▶ [PASSAGE PROVIDED]:
────────────────────

To test whether using the computational microscope in conjunction with the Mouselab-MDP paradigm is a reliable way to measure how people plan, we test this approach using simulations and empirical data. First, we perform simulations to test our hypothesis that the Mouselab-MDP paradigm yields so much information about how people plan that it becomes possible to accurately infer which planning strategy they used on a single trial and how that strategy differed from the strategies that the participant used on the preceding trial and on the following trial. In follow-up simulations we then assess whether this is also true for the relative contributions of different decision systems. Following these simulation studies, we test whether the inferences of our method are valid measures of planing and learning by applying it to empirical data from studies where planning and learning were experimentally manipulated.

Simulation studies

To test if our experimental paradigm makes it possible to infer people’s planning strategies on a trial-by-trial basis, we simulated which process-tracing data we would obtain in a Mouselab-MDP experiment depending on which strategies people use and how those strategies change from each trial to the next. We then applied our computational microscope to the simulated process-tracing data to test if that data would be sufficiently informative about the underlying planning strategies that we would be able to infer them correctly. Concretely, we report two sets of simulations suggesting that our method can accurately measure changes in people’s planning strategies and the relative influence of different decision systems, respectively.

Is the process-tracing data from the Mouselab-MDP paradigm sufficiently informative about people’s planning strategies?

We simulated a Mouselab-MDP experiment with 31 trials of the 3-step planning task illustrated in Fig. 1 and described in Section 5 for various different sequences of planning strategies. We derived six sets of sequences of planning strategies from five different models of how people might learn how to plan. To generate the first data set, we applied the rational model of strategy selection learning by Lieder and Griffiths (2017); the parameters of this model were fit to the data from 57 participants performing 31 trials of the 3-step planning task illustrated in Fig. 1 (i.e., the control condition of the experiment described in Appendix A.1). We created four additional data sets by modeling the temporal evolution of people’s planning strategies as gradual learning, insight-like learning, a mixture of both gradual and insight-like learning, or a random process that chooses the strategy on each trial independently at random (random model). In all cases, the generation of the strategy sequence and the generation of each click sequence given the sampled strategy involved a considerable amount of randomness that matched or exceeded the variability observed in human data. For a more detailed description of how the data was generated, please see Section A in the Appendix. To avoid bias towards any one of the five models, we used each of them to generate a data set with 500 simulated participants completing 31 trials each. We then combined the resulting five data sets into a single data set from 2500 simulated participants.

We then used our computational microscope to compute the maximum a posteriori estimate of the sequence of strategies for each participant and compared it to the ground truth sequence of strategies. We evaluated the informativeness of our process-tracing paradigm in terms of how accurately the strategies and strategy types could be inferred from the simulated process-tracing data. We found that the process-tracing data made it possible to infer the true strategy for 80 ± 0.01% of the trials and to infer the true strategy type for 92 ± 0.00% of them. These findings suggest that our experimental paradigm yields so much information that we can hope to be able to infer people’s planning strategies on a trial-by-trial basis. Furthermore, these results suggest that we have implemented our computational method correctly and that the 79 candidate strategies are different enough that it is possible to discern between them. For a detailed description of model-wise strategy and strategy type accuracies, please see Appendix A.3.

────────────────────

▶ [DATA SUPPLIED]:

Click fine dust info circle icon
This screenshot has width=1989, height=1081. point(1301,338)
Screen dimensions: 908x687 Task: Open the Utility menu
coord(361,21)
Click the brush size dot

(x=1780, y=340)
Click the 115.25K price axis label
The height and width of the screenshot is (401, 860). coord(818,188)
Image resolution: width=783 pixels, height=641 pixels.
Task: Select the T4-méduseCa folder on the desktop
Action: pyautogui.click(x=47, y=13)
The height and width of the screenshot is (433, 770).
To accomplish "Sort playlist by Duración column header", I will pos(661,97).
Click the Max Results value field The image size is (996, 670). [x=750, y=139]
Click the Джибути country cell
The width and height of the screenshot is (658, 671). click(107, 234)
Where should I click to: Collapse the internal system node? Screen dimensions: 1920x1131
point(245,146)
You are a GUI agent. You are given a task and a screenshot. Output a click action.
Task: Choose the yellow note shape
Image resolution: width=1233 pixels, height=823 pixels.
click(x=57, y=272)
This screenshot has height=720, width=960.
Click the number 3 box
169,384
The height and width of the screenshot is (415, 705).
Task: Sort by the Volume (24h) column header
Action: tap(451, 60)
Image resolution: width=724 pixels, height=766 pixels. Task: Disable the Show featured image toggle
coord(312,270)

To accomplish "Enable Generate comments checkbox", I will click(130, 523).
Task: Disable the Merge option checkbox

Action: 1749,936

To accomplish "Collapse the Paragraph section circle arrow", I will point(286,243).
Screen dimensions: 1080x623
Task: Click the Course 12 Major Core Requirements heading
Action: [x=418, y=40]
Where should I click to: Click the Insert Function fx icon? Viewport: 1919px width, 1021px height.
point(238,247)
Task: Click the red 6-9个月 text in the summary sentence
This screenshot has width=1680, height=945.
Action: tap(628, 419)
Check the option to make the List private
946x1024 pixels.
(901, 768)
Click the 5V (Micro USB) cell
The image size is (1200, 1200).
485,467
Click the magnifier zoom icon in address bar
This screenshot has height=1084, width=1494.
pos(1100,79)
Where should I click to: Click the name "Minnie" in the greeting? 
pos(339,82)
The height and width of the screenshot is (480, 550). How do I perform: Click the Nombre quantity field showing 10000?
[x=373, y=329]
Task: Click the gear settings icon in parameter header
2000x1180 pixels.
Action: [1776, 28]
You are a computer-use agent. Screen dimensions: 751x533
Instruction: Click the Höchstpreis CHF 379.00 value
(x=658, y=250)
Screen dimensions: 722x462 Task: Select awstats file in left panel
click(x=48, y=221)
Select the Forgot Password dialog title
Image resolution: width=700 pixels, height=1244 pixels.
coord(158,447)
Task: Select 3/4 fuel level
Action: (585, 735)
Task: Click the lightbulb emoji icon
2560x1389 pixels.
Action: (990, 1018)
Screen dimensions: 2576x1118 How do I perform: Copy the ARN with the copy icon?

────────────────────

▶ [PROMPT A]: From the passage on the Mouselab-MDP simulation studies, list the models of how people learn to plan that were used to generate the simulated strategy sequences.
▶ [PROMPT B]: Carry on the passage about the Mouselab-MDP simulation studies from the point where it stops.

▶ [EXERCISE RESPONSE A]:
- The rational model of strategy selection learning by Lieder and Griffiths (2017)
- Gradual learning
- Insight-like learning
- A mixture of both gradual and insight-like learning
- A random process that chooses the strategy on each trial independently at random (random model)

▶ [EXERCISE RESPONSE B]:
Validation of measuring the contributions of different decision systems and other factors

We validated our method’s ability to recover the trend in the relative influence of different decision systems and other factors across a series of 79 trials. Each simulation assumed one of three possible trends: increasing influence, decreasing influence, or constant influence. For each factor, for the increasing and decreasing trends, we created a sequence of 79 strategies in which each strategy appears only once and the order of the strategies in the sequence is the sorted order of the contribution of the factor to the corresponding strategy. We then generated a dataset of 500 sequences of click sequences. For the constant case, for each factor, we partitioned the set of strategies into up to 3 groups based on the 33rd, 67th and 100th percentiles of the relative influence of the factor across all strategies. We validated our microscope on 500 simulated sequences. To generate a sequence, we randomly selected one of the three groups to generate sequences from and then sampled 79 strategies from that group and arranged them in sequence. Figure 11 shows that our computational microscope recovered the trends in the relative influence of the decision systems and other factors very accurately.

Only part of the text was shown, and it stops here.